▶ [WHAT TO WORK ON] Starting at the top line and ending at the last, restate the records exactly.

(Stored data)
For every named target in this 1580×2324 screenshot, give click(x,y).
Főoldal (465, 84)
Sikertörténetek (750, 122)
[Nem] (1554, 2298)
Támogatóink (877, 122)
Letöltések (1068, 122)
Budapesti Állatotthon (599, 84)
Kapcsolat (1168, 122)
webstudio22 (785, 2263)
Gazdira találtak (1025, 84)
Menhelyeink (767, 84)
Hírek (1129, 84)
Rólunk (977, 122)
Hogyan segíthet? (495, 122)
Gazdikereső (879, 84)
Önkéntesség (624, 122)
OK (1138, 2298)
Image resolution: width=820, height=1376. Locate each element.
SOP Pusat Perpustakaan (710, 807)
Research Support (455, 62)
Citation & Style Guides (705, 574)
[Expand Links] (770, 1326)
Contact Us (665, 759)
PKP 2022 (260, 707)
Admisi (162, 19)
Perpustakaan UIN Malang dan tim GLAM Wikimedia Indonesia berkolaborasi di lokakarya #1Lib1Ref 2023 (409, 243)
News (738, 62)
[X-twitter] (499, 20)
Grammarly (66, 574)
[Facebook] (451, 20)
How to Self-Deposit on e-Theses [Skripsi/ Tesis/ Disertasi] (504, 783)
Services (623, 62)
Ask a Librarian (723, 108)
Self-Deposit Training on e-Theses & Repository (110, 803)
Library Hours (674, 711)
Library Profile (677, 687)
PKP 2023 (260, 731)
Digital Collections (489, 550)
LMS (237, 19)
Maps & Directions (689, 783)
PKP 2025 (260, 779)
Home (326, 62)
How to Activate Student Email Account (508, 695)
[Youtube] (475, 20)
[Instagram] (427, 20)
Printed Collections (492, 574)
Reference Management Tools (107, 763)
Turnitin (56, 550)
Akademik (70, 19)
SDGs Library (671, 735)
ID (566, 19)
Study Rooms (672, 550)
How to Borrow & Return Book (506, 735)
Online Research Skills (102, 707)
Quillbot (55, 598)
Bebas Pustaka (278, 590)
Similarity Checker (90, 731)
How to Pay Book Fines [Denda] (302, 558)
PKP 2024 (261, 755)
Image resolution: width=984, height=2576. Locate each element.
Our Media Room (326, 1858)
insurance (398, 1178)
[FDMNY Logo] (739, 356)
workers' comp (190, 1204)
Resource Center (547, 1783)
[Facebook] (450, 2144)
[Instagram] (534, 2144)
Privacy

▶ [EXPECTED OUTPUT]
For every named target in this 1580×2324 screenshot, give click(x,y).
Főoldal (465, 84)
Sikertörténetek (750, 122)
[Nem] (1554, 2298)
Támogatóink (877, 122)
Letöltések (1068, 122)
Budapesti Állatotthon (599, 84)
Kapcsolat (1168, 122)
webstudio22 (785, 2263)
Gazdira találtak (1025, 84)
Menhelyeink (767, 84)
Hírek (1129, 84)
Rólunk (977, 122)
Hogyan segíthet? (495, 122)
Gazdikereső (879, 84)
Önkéntesség (624, 122)
OK (1138, 2298)
Image resolution: width=820, height=1376. Locate each element.
SOP Pusat Perpustakaan (710, 807)
Research Support (455, 62)
Citation & Style Guides (705, 574)
[Expand Links] (770, 1326)
Contact Us (665, 759)
PKP 2022 (260, 707)
Admisi (162, 19)
Perpustakaan UIN Malang dan tim GLAM Wikimedia Indonesia berkolaborasi di lokakarya #1Lib1Ref 2023 (409, 243)
News (738, 62)
[X-twitter] (499, 20)
Grammarly (66, 574)
[Facebook] (451, 20)
How to Self-Deposit on e-Theses [Skripsi/ Tesis/ Disertasi] (504, 783)
Services (623, 62)
Ask a Librarian (723, 108)
Self-Deposit Training on e-Theses & Repository (110, 803)
Library Hours (674, 711)
Library Profile (677, 687)
PKP 2023 (260, 731)
Digital Collections (489, 550)
LMS (237, 19)
Maps & Directions (689, 783)
PKP 2025 (260, 779)
Home (326, 62)
How to Activate Student Email Account (508, 695)
[Youtube] (475, 20)
[Instagram] (427, 20)
Printed Collections (492, 574)
Reference Management Tools (107, 763)
Turnitin (56, 550)
Akademik (70, 19)
SDGs Library (671, 735)
ID (566, 19)
Study Rooms (672, 550)
How to Borrow & Return Book (506, 735)
Online Research Skills (102, 707)
Quillbot (55, 598)
Bebas Pustaka (278, 590)
Similarity Checker (90, 731)
How to Pay Book Fines [Denda] (302, 558)
PKP 2024 (261, 755)
Image resolution: width=984, height=2576. Locate each element.
Our Media Room (326, 1858)
insurance (398, 1178)
[FDMNY Logo] (739, 356)
workers' comp (190, 1204)
Resource Center (547, 1783)
[Facebook] (450, 2144)
[Instagram] (534, 2144)
Privacy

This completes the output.